#### [YOUR ASSIGNMENT]
Please repeat, exactly and without pictures, the lines of the entries below that run from the one containing "How do I perform: Toggle" through the one containing "Instruction: Click the".

#### [SOURCE DATA]
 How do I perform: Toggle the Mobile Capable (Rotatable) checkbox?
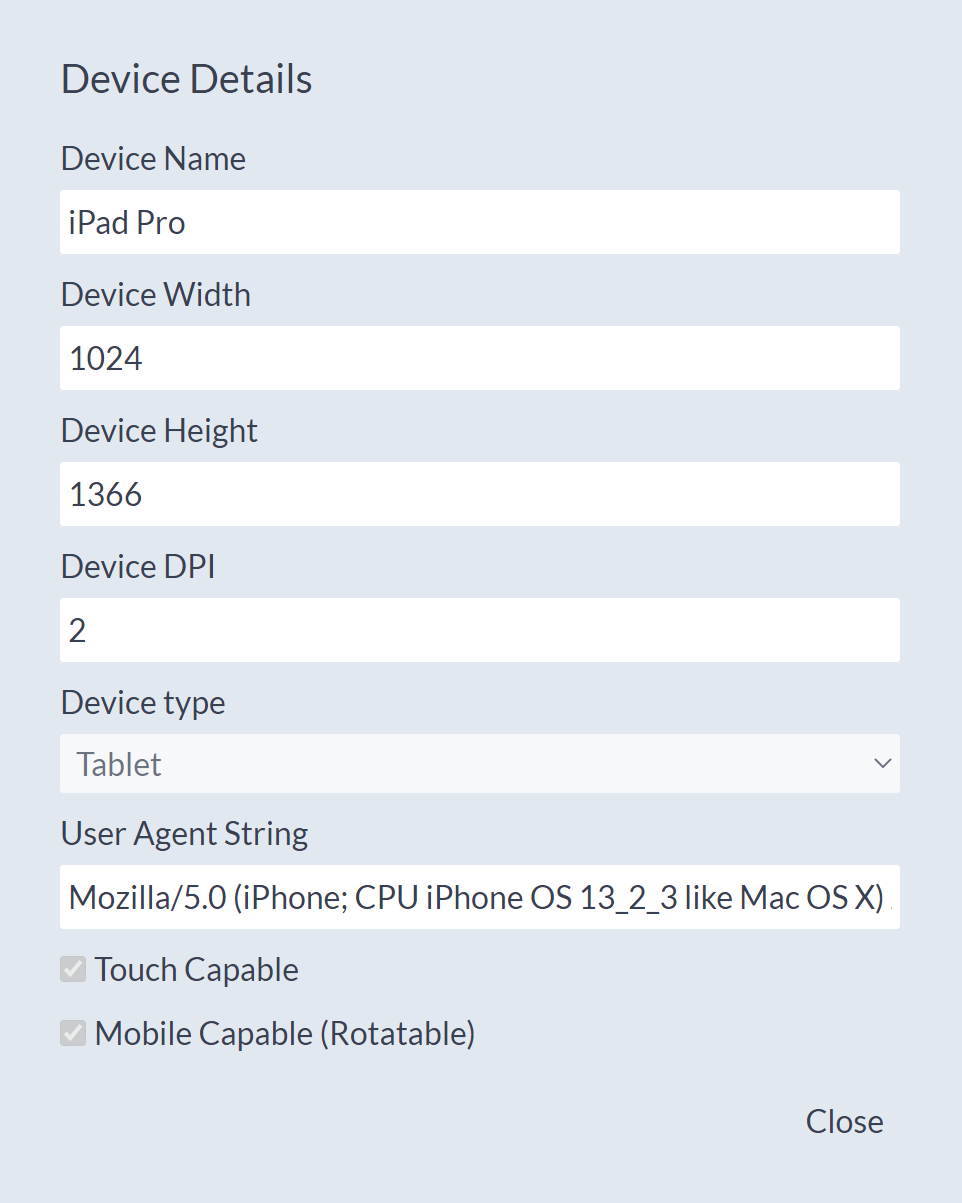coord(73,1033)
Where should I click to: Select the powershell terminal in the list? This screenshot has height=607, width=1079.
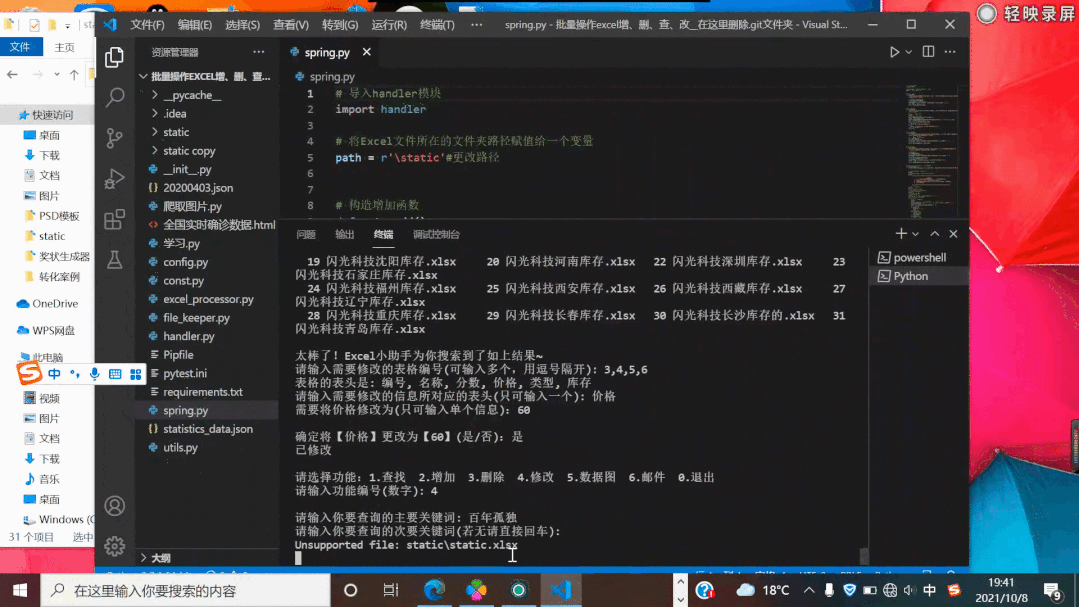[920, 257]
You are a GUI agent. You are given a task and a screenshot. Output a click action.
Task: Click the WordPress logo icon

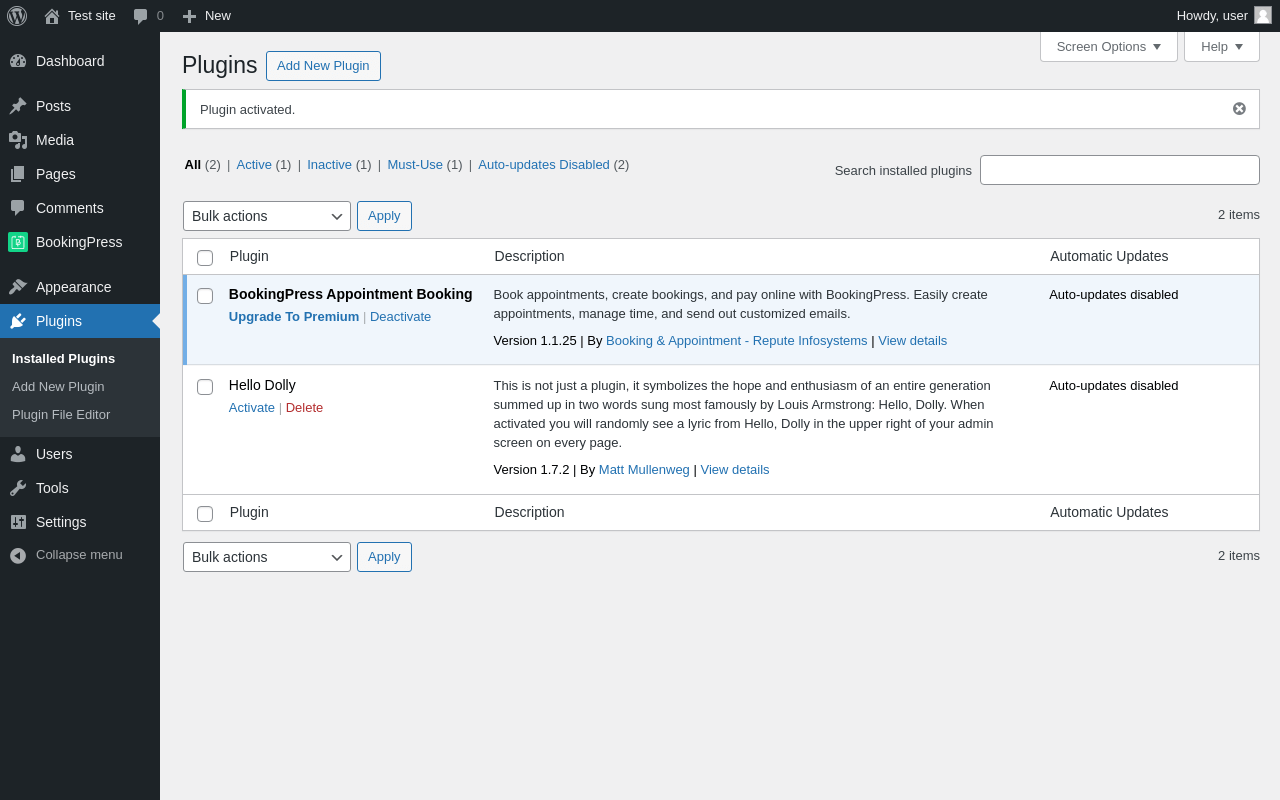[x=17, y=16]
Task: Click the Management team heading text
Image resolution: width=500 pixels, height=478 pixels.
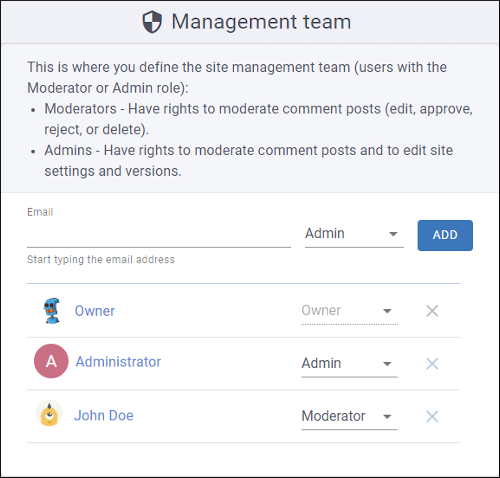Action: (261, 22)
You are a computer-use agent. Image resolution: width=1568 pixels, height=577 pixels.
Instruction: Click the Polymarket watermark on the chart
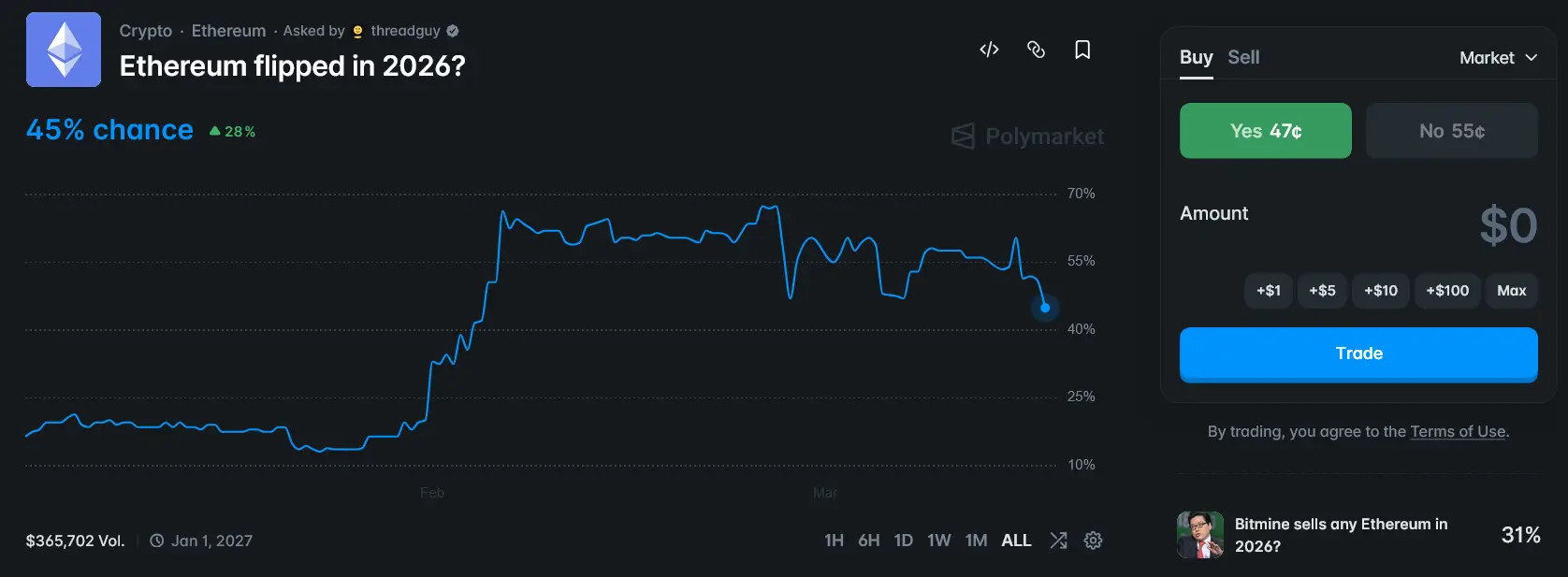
...
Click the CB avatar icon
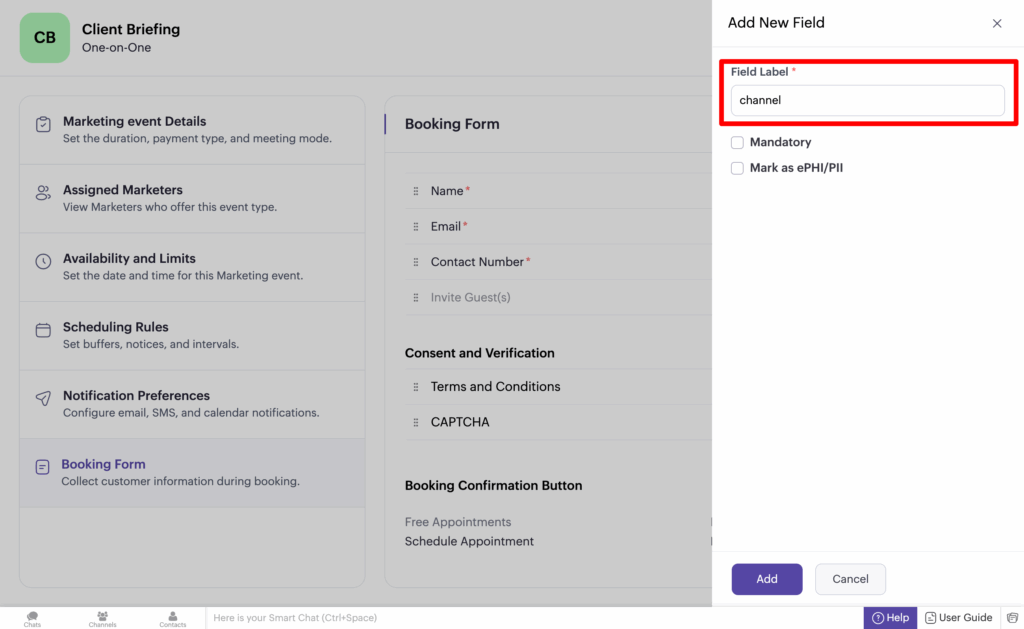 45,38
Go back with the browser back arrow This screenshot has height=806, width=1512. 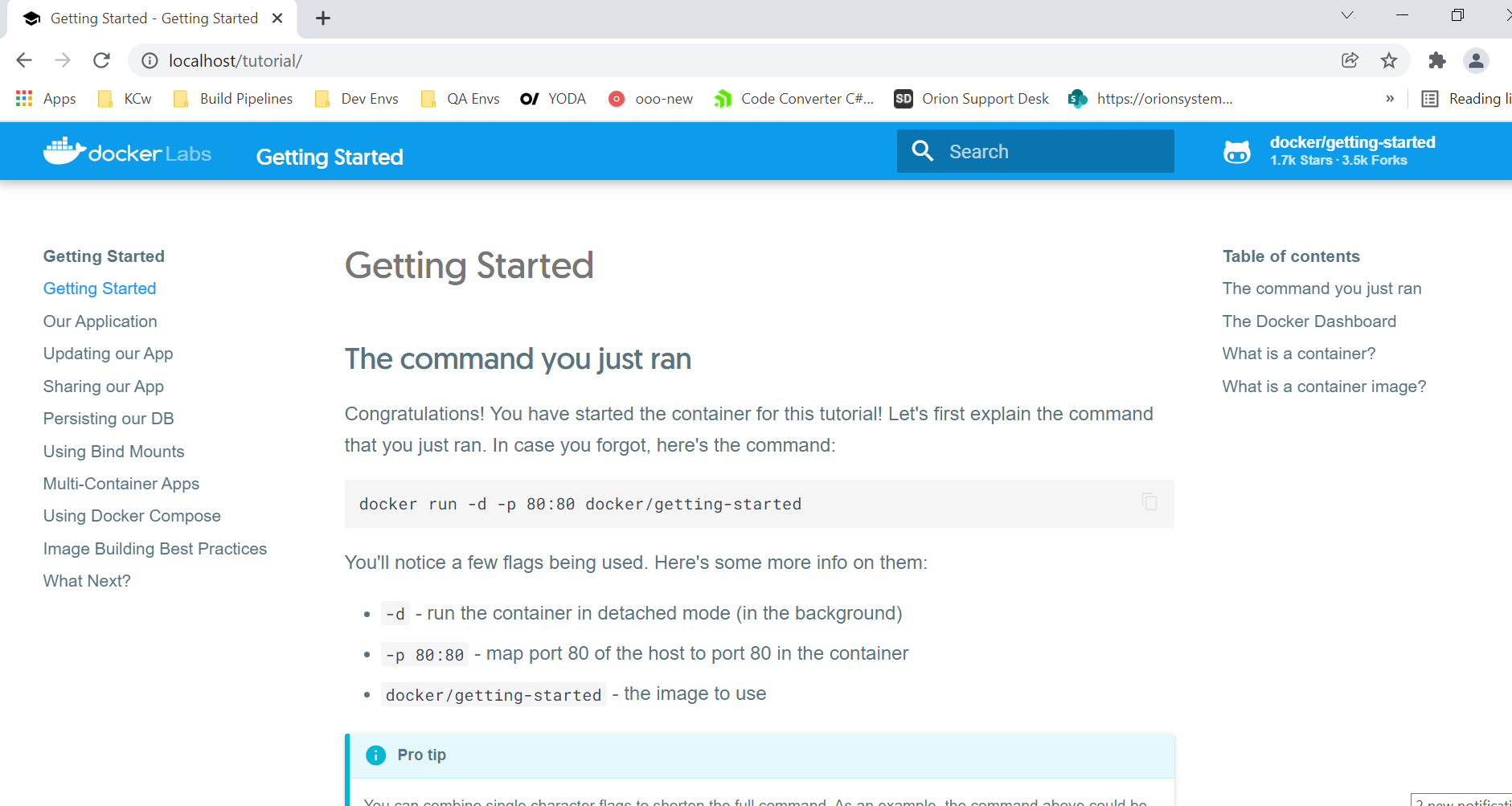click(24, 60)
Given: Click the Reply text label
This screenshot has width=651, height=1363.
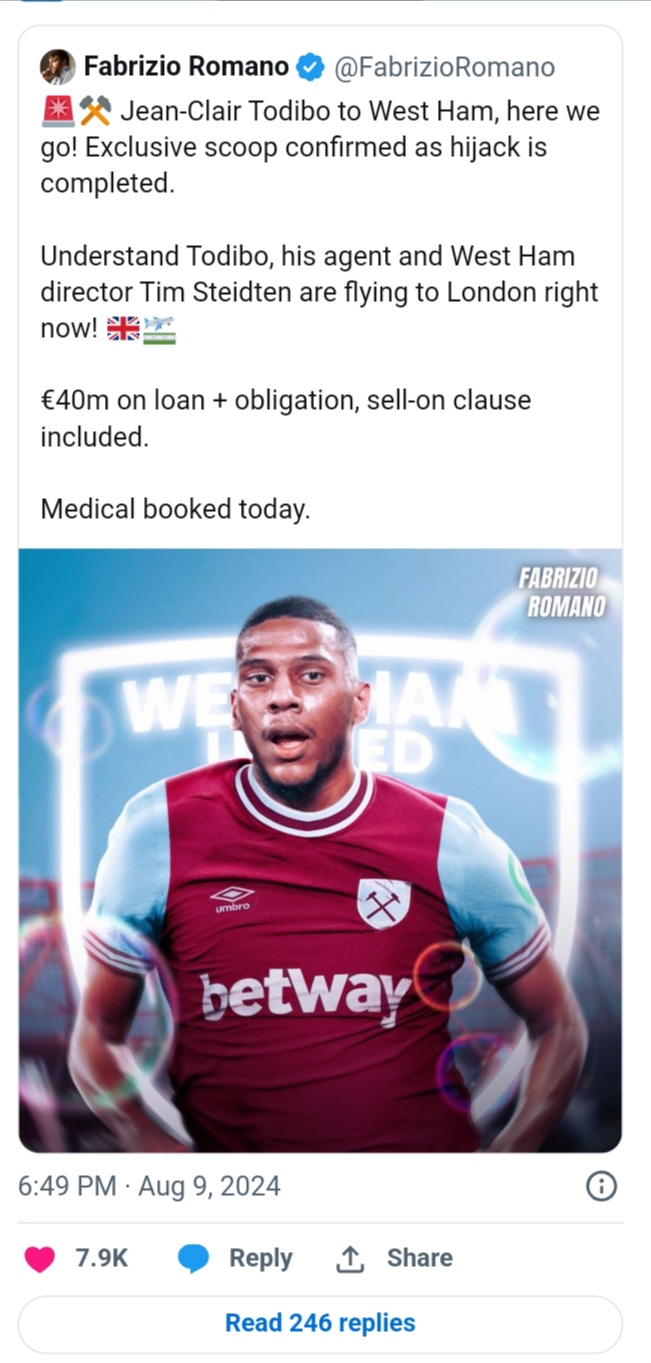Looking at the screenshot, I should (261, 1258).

#### [WRITTEN SOLUTION]
 How do I perform: Toggle the Mobile Capable (Rotatable) checkbox?
coord(73,1033)
Where should I click to: Select the powershell terminal in the list? This screenshot has height=607, width=1079.
[920, 257]
You are a GUI agent. You are given a task and a screenshot. Output a click action.
Task: Click the WordPress logo icon

[x=17, y=16]
Task: Click the Management team heading text
Image resolution: width=500 pixels, height=478 pixels.
Action: (261, 22)
You are a computer-use agent. Image resolution: width=1568 pixels, height=577 pixels.
Instruction: Click the Polymarket watermark on the chart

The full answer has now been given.